Outside of the physical locations where the story takes place, the mythology is fascinating.

If you’re like me, you think of full moons, excess body hair, and a lack of self-control when you hear the word “werewolf.” The creatures in this story are so much more. They consume the souls of the people they devour, gaining a portion of their memories, personalities, and lifespan. This allows them to be effectively immortal.

Also, they’re not just limited to wolves. Devourers have a “second self” that they can shape however they want. Many choose to appear like a giant wolf, but others choose to grow wings or scales. According to the half-werewolf in the story, djinn, vampires, and other monsters all have some basis in the devourers.

Characters

The frame story follows Alok, a somewhat jaded college professor in Kolkata, India, and his interactions with a half-werewolf who refuses to give his name. Alok is a flawed character struggling to find happiness, though we don’t get to dive too much into his character. The half-werewolf is mysterious, and we learn very little about him for most of the book.

The meat of the story takes place hundreds of years ago and follows a young woman named Cyrah. As an unmarried Muslim woman, she has to fend for herself to survive. This attitude helps her stay alive when she meets Fenrir, a pale-skinned northener who claims to be something more than human. Cyrah is our main link to humanity in the book, and the character you’re most likely to identify with. You don’t get to see a lot of her personality other than her strength of will, but she was enjoyable to read.

Plot

One night, Alok leaves a crowded party to smoke outside and is approached by a stranger claiming to be a half-werewolf. The stranger asks Alok for help transcribing a story written on ancient scrolls, which tell the story of a young woman’s encounters with werewolves many years ago.
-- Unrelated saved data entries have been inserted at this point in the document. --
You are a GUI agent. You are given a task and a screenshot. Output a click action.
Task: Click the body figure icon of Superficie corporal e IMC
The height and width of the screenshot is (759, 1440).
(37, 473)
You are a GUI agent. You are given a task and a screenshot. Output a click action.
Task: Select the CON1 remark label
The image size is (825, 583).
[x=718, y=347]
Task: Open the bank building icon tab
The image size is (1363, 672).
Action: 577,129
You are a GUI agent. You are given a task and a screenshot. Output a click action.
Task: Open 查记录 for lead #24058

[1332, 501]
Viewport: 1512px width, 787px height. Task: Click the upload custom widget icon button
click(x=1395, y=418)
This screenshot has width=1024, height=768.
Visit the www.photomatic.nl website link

The Devourers focuses more on characters, mythology, and imagery than it does on plot. Both the frame story and the story told in the scrolls are somewhat loosely defined, but the interactions between characters and the decisions they make carry the novel.

Writing Style

This was not a fast-paced book, largely due to how vivid the imagery was. It’s been a while since I’ve read a book that used so many adjectives, but the style works for this type of story. It serves to highlight the gruesome nature of the devourers.

It took a little while for the “main story” from the scrolls to take over, but things sped up once they did. However, this is a book that’s best enjoyed by taking your time reading it. You definitely don’t want to rush through.

Should You Read This?

If you like interesting mythology, vivid prose, and stories within stories, you will probably enjoy this book. If you’re one of the people that dislike the sex appeal of vampires and werewolves in pop culture, you’ll find this a breath of fresh air. (For example, devourers issue challenges by pissing on each other.)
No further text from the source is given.